* START Record set *

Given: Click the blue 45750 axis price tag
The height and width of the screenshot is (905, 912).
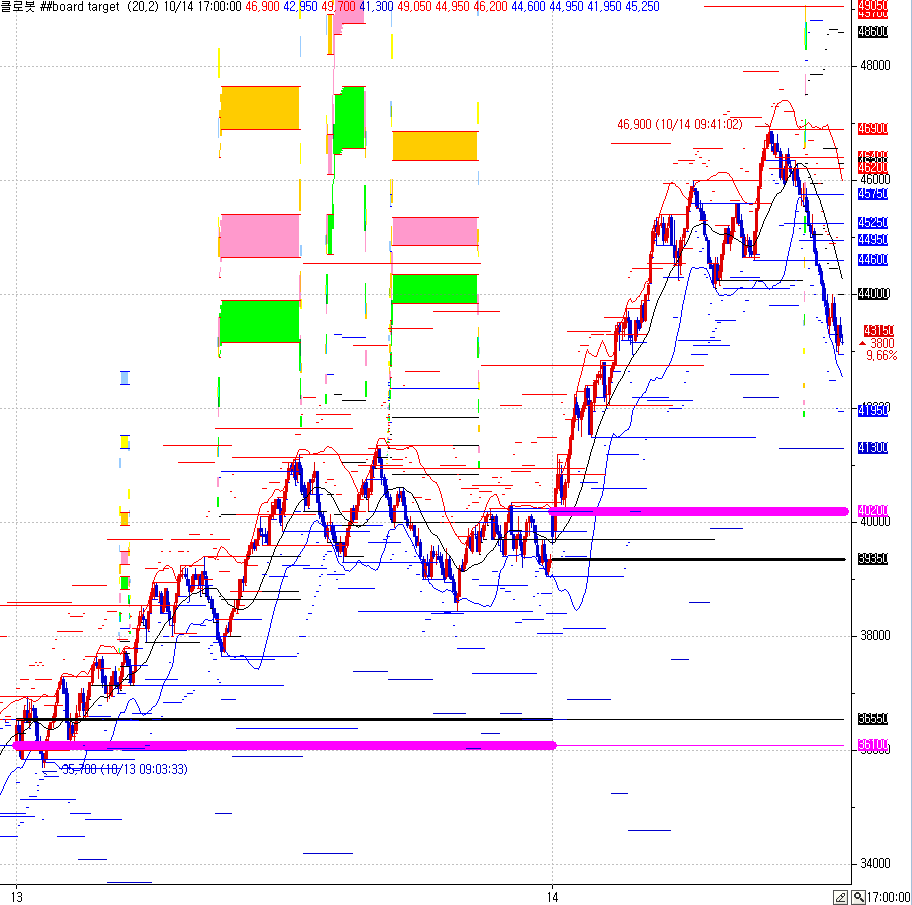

* END Record set *
* START Record set *

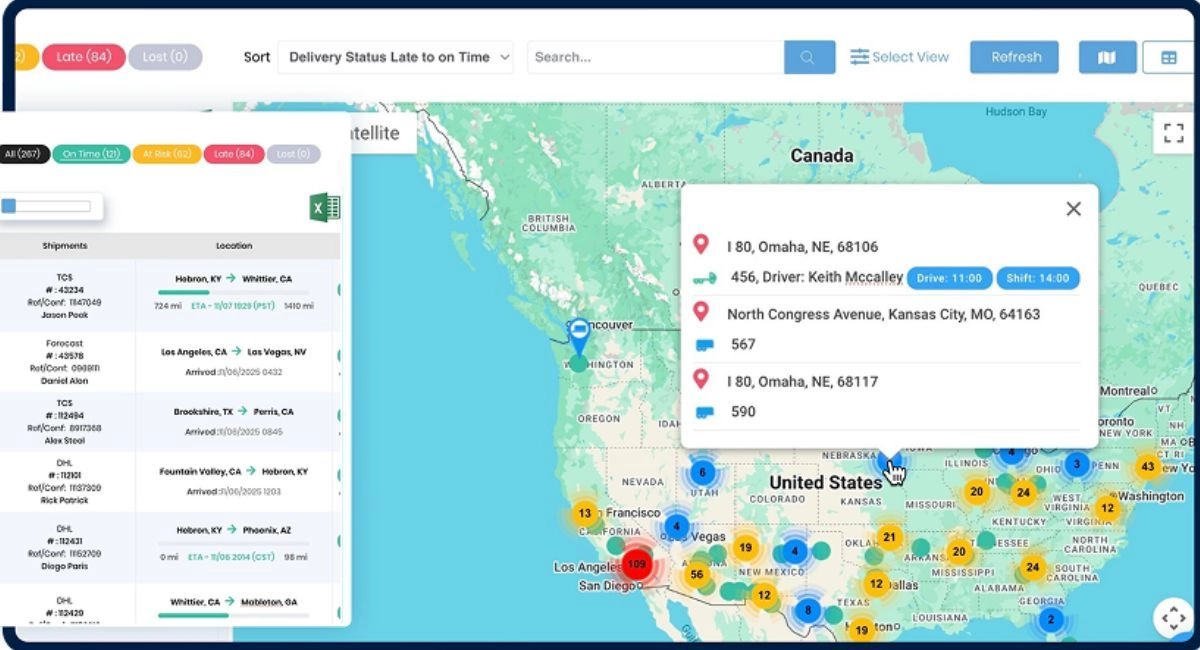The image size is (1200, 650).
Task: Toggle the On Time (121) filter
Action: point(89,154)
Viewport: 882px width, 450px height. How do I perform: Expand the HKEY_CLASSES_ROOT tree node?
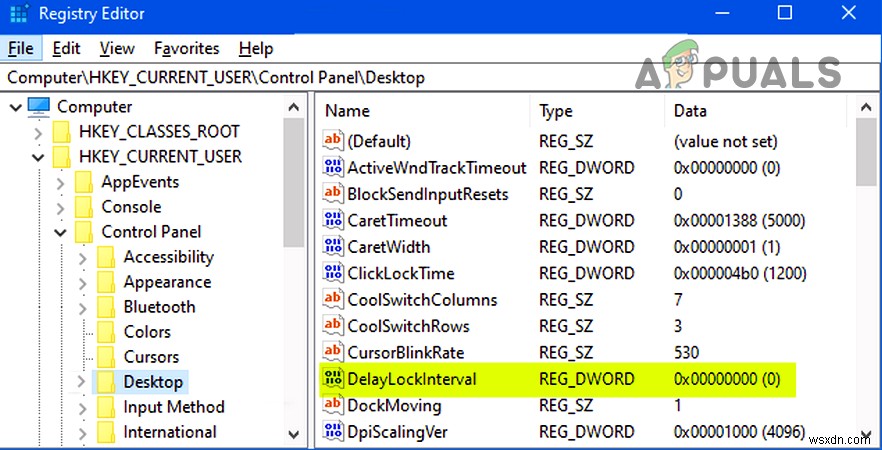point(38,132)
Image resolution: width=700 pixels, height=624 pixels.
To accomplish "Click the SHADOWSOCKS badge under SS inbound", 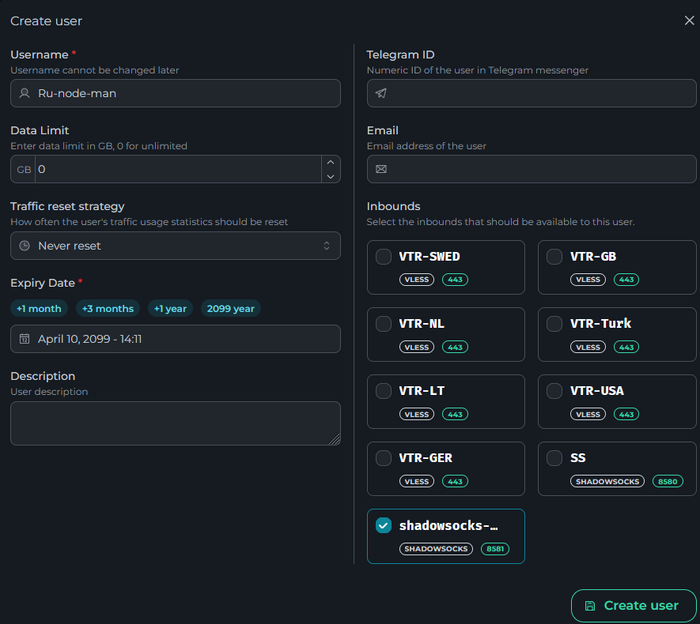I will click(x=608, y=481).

* END Record set *

* [What to work on] Rewrite the data from the line with "Given: Click the blue 45750 axis price tag" to the line with "The height and", putting "red" in place of "blue" and changing nothing else.

* [The reply]
Given: Click the red 45750 axis price tag
The height and width of the screenshot is (905, 912).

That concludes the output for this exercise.